Oswaldo Rocha também reforça a importância da autoaceitação. “Na época do ensino fundamental e médio foi muito difícil, mas o importante é não deixar as pessoas te menosprezarem”, afirma.
É possível adquirir a gagueira na fase adulta?
A gagueira não tem cura e é um transtorno comum em crianças entre 2 e 5 anos de idade, fase em que costuma ocorrer o desenvolvimento da linguagem oral, com maior ocorrência em meninos. Pessoas na fase adulta podem ter gagueira, no entanto, muitas vezes, por não ter recebido o tratamento correto ou adequado durante a infância.
Segundo a Abra, na infância, 5% das crianças podem gaguejar em algum momento, mas 80% delas irão parar de gaguejar. Já os outros 20%, continuarão gaguejando até a vida adulta.
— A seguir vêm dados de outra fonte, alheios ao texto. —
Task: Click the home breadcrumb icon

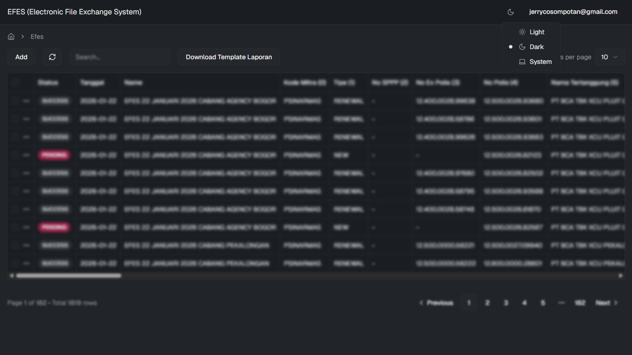Action: pos(11,37)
Mariana Santiago pontua que o tipo mais comum é a gagueira do desenvolvimento persistente que é a gagueira que acontece na infância, mas que persiste até a fase adulta. “É muito difícil uma pessoa adulta adquirir a gagueira, é até raro. Pode acontecer por um trauma neurológico, se por exemplo acontecer um acidente e a pessoa tiver uma lesão cerebral no ‘local’ responsável pela fala. Então é algo bem específico para ter essa gagueira tardia”, conta.
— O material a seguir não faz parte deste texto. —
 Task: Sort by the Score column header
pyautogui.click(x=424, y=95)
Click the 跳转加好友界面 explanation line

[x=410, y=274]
Mitos e verdades sobre a gagueira
A gagueira pode ser passada através da genética da família?
VERDADE – A gagueira tem origem no cérebro, mas ela pode ser multifatorial. A fonoaudióloga explica que não é possível identificar um fator específico. No entanto, atualmente consegue-se identificar que existem genes específicos para gagueira, então a criança não nasce com ela, mas se já tiver um gene, ela tem o maior risco de entrar no 5%.
Existem métodos para curar a gagueira em casa?
MITO – Não existem formas milagrosas para curar o transtorno, o indicado é que caso surjam sinais de gagueira na criança, os pais ou responsáveis devem procurar um fonoaudiólogo especialista no assunto.
Existem famosos que gaguejam?
VERDADE – Muitos famosos brasileiros e de outras nacionalidades gaguejam. Entre alguns exemplos de personalidades da mídia que gaguejam estão a atriz Nicole Kidman, o ator Murilo Benício, o apresentador Silvio Santos e o ex-presidente dos Estados Unidos Joe Biden.
A demora na busca por tratamento pode influenciar no resultado do tratamento?
VERDADE – O quanto antes o acompanhamento começa, mais cedo é possível conseguir fortalecer estratégias de comunicação, reduzindo possíveis impactos emocionais e favorecer a fluência natural. No entanto, Mariana Santiago reforça que é importante dizer que sempre há possibilidade de melhora, em qualquer idade, mesmo que tardio.
Quando devo iniciar o tratamento?
A Abra recomenda que os pais procurem tratamentos para o transtorno assim que perceber que a criança está com sinais de gagueira, principalmente quando apresentar bloqueios, repetições de sons e sílabas, além de prolongamentos de sons ao iniciar uma palavra.
O fonoaudiólogo é o profissional indicado para tratar do transtorno.
“A gagueira não tem uma cura definitiva, mas pode melhorar com os tratamentos. Isso não significa que a pessoa deixou de gaguejar, mas que ela conseguiu adaptar e modelar a fala a ponto de ser fluente e ninguém perceber”, completa Mariana Santiago.